Another vital application of 4-Methyl-4-(pyridin-2-yldisulfanyl)pentanoic acid is in the realm of analytical chemistry, particularly in studying redox reactions. Due to its unique dual sulfur bonds, the compound serves as an excellent probe or reagent for monitoring redox states in various chemical systems. Analytical techniques involving this compound can help determine the oxidative or reductive potential of an environment, which is essential in fields like biochemistry and environmental science. Moreover, its pyridine moiety offers additional electronic properties that make it useful for spectroscopy and other analytical methods, thus expanding the toolkit available for detailed chemical analysis.

In material science, 4-Methyl-4-(pyridin-2-yldisulfanyl)pentanoic acid finds applications in the development of novel materials.

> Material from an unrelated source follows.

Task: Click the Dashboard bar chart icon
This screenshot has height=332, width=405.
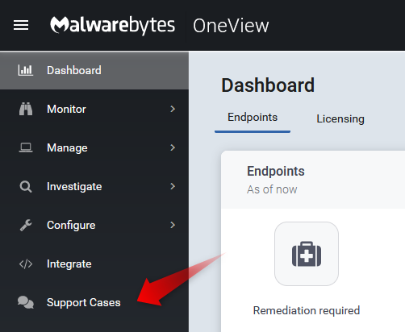Action: pos(26,70)
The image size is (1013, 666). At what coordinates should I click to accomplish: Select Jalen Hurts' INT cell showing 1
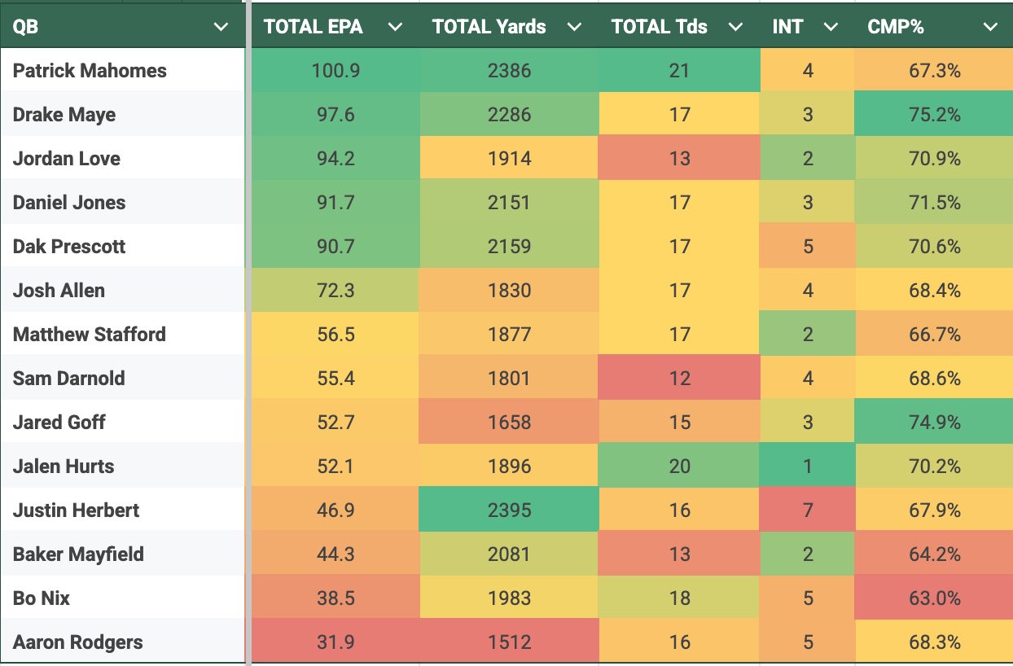(807, 467)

The compound’s ability to form disulfide bonds makes it an interesting candidate for crafting self-healing materials. These materials can repair themselves when damaged, much like biological tissues. By incorporating this compound into polymers, researchers can create materials that regain their original state after cracking or breaking. This self-healing property is highly desirable in areas such as aerospace, construction, and consumer electronics, where material longevity and resilience are critical.

Lastly, 4-Methyl-4-(pyridin-2-yldisulfanyl)pentanoic acid plays a role in synthetic organic chemistry as a versatile building block. Its functional groups allow for a wide range of chemical modifications, making it valuable for creating more complex molecules. The compound’s disulfide linkage can be cleaved or reformed, providing a dynamic option for synthetic pathways in creating pharmaceuticals, agrochemicals, and specialized industrial chemicals. This adaptability makes it a staple in many synthetic laboratories, where precision and versatility in chemical reactions are paramount.